My commentary on something from elsewhere on the web.

AI use and skill formation. A paper out of Anthropic’s alignment fellowship program. Coders coding with and without AI. Not super compelled by the specifics—not a power analysis in sight. The general trend is what everyone seems to be remarking on (e.g. here and here). Cognitive offloading—you’re offloading skill acquisition because you know you can rely on the resource to do it.

Another problem for newbies.

More interesting was the ‘interaction personas’. They had six different groups of AI users, with various outcomes. Again, specifics seem a bit iffy, but if you look at them as two groups—three which learned and three which didn’t—then you get a difference in people who engaged cognitively and didn’t.
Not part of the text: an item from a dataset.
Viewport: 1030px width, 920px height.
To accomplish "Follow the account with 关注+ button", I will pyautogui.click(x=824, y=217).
In that sense, I guess the paper identifies a couple of ways of cognitively engaging in tasks while using AI: asking conceptual questions, and asking explanatory follow ups.

All together another argument for AI for content, and attention to method.
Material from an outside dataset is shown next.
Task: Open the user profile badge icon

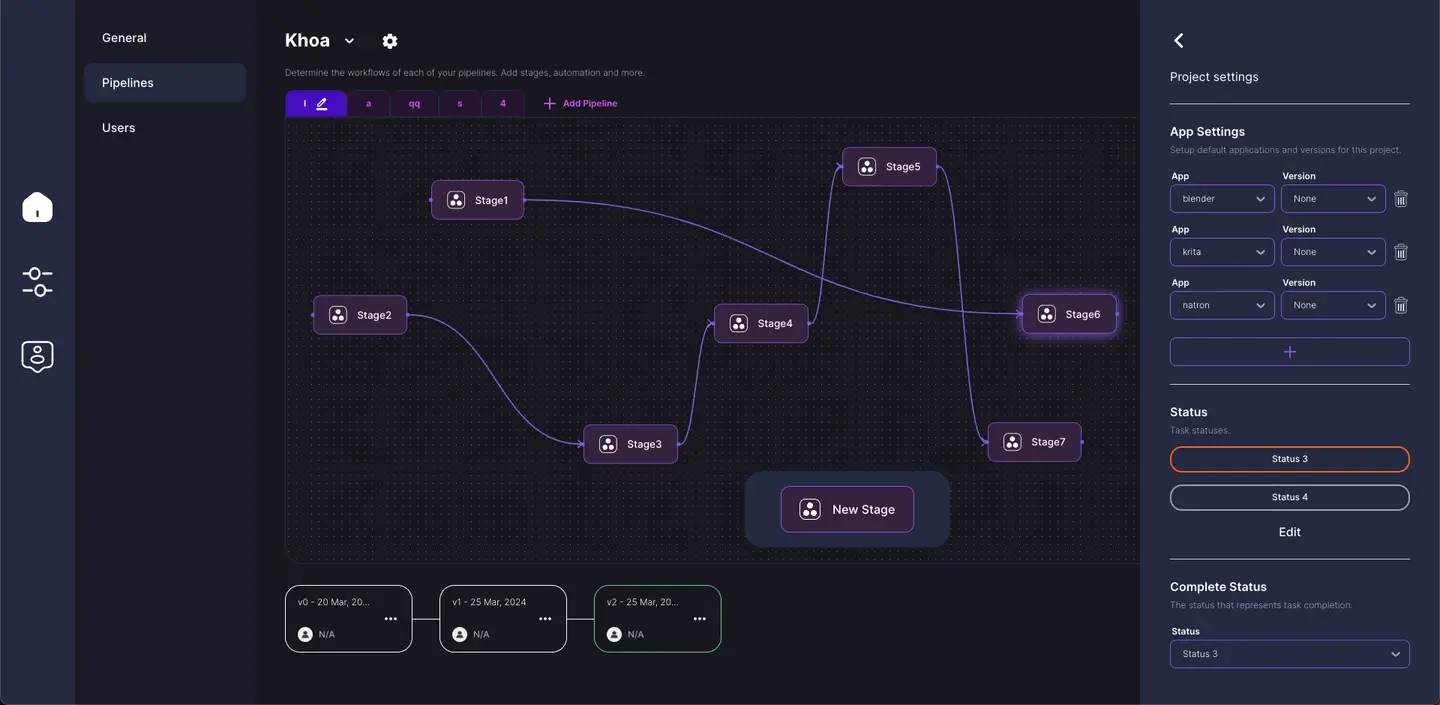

Less optimistically, I don’t see anything here that suggests that AI enables over and above just doing it yourself. We might be more productive, but it still seems very likely that, even if there are better and worse ways of using AI, using AI might be worse for learning.

Equally though, the paper is just about procedural knowledge—improving on doing specific things from noticing and correcting errors. Not really about more abstract reasoning about whether this specific thing or that specific thing is better at a more abstract level. Much of my own notable learning thorugh AI comes from the fact that when I ask it to do stuff, it does different stuff from what I’d do, and often this is better than what I’d do. Learning these kinds of new patterns requires ZPD-style education, and AI seems like it can provide that.

Of course, even that is still subject to the tyranny of the authority. So, positive on net? Still unsure.